Por outro lado, os advérbios são uma 'marca registrada' na fala de grande parte dos ingleses, mesmo os que são fluentes em outras línguas. Muitas vezes, advérbios como "terribly" ou "strongly", traduzidos literalmente para o português como "terrivelmente" e "fortemente", continuam marcando as falas de expatriados ingleses, mesmo depois de eles morarem há vários anos no Brasil.

Em vista do exposto, decidi por uma solução intermediária. A tradução de "basically" ficou, basicamente, "basicamente". Mantive alguns 'provavelmentes' e outros tantos 'talvezes' mas alternei seu uso com o de outras estruturas para evitar que as crianças estrangeiras parecessem usar muito o modo subjuntivo.

Assim, por exemplo, a fala "Maybe he is young yet, so he doesn't know how to read" que poderia ser "Talvez ele seja muito pequeno..." ficou "Ele deve ser muito pequeno ainda...". No caso da fala "Maybe he's poor and can't afford to get a reading book" que poderia ser traduzida como "Talvez ele seja pobre...", na versão final ficou "Vai ver ele é pobre e não tem dinheiro pra comprar uma cartilha."

Também lancei mão do pronome reto em posição de objeto, como ocorre na fala da imensa maioria de brasileiros. Assim, a fala "You can't buy a donkey that could do all that stuff, and you can't train him", que deveria terminar com "treiná-lo", ficou "Não dá pra comprar um burro que faz tudo aquilo, e também não dá pra treinar ele".

Outro exemplo dessa estratégia é a fala "His parents haven’t trained him properly and then he wants someone who can teach him", que ficou "Os pais dele não ensinaram ele direito e agora ele quer alguém pra ensinar ele..."

Segundo o tradutor e poeta Paulo Henriques Britto, marcas de oralidade como as morfossintáticas aqui mencionadas são as melhores para conferir verossimilhança a uma tradução de texto oral, pois "elas tendem a perdurar muito mais do que as lexicais". Ainda segundo Britto (2012b, p. 95), os portugueses "que vieram para o Rio de Janeiro com a corte portuguesa em 1808 já comentavam em suas cartas que os brasileiros diziam coisas como 'xingar ele'".
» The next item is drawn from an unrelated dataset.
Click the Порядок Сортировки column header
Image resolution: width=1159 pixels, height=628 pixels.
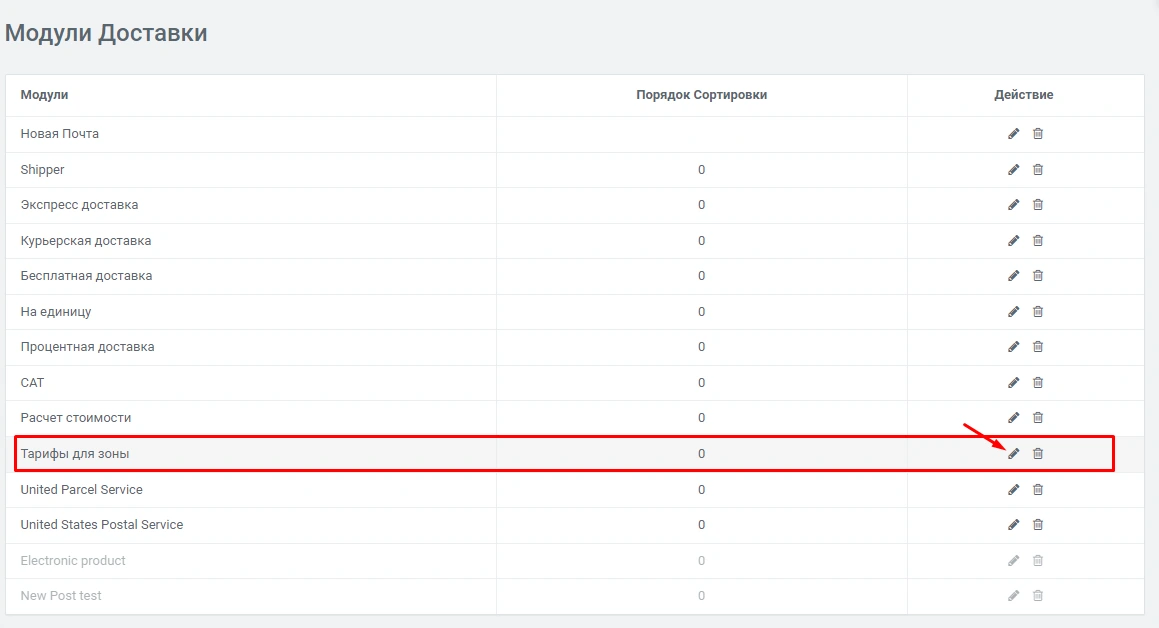pyautogui.click(x=701, y=95)

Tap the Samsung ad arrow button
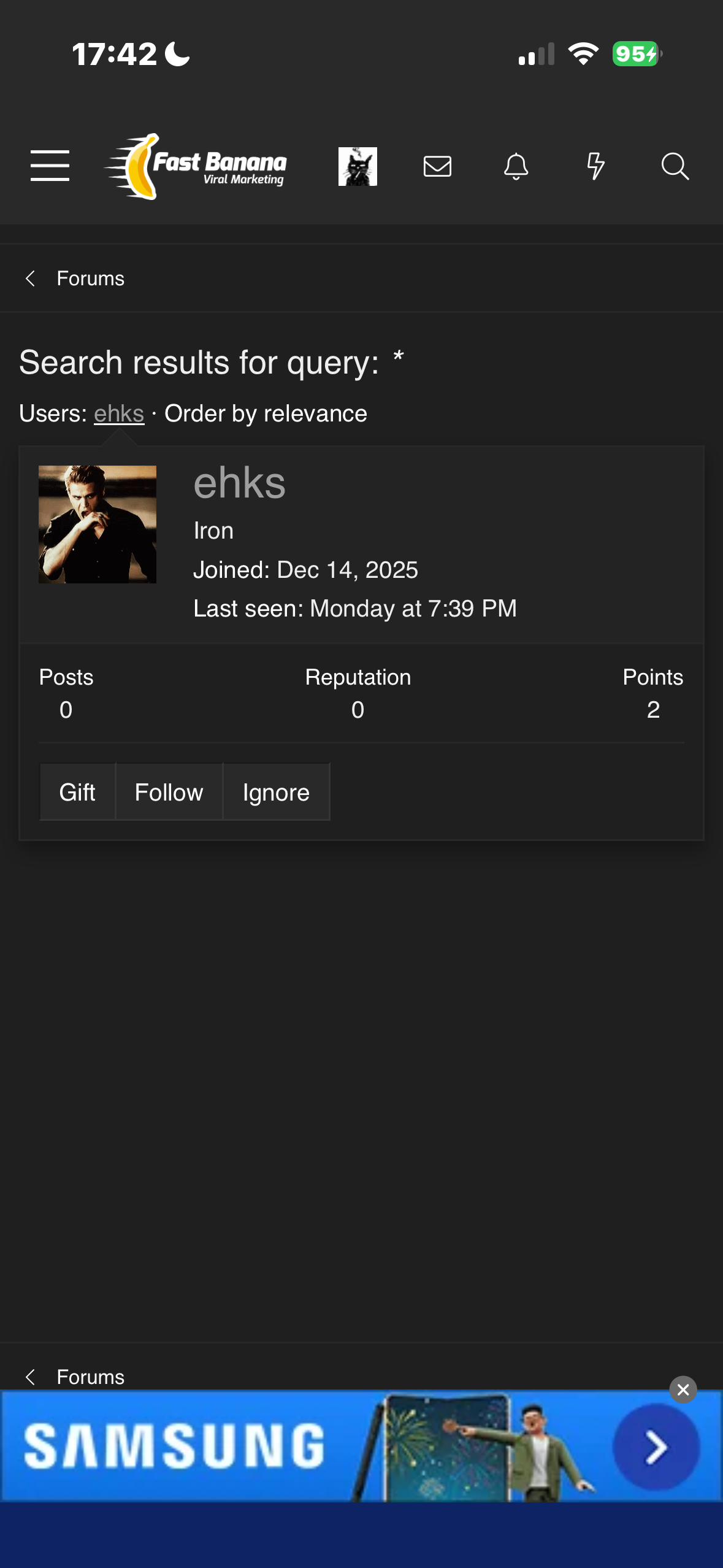pyautogui.click(x=656, y=1447)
Outras marcas de oralidade foram usadas, como "pra" em lugar de "para"; "né?" em lugar de "não é?" ou de "certo?"; ou "tá" em lugar de "está".
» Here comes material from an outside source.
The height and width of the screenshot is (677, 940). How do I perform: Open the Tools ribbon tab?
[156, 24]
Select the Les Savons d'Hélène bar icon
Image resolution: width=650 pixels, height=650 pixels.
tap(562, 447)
Como dito, a decisão de traduzir as falas das crianças com marcas de oralidade foi efetuada com o intuito de obter verossimilhança, e deixar a leitura mais fluente, soando de maneira mais próxima às falas das crianças brasileiras. Como as transcrições integrais de todas as oito vivências estão disponibilizadas no Apêndice, o leitor que assim o desejar pode "ouvir" as crianças no idioma original inglês consultando a respectiva vivência.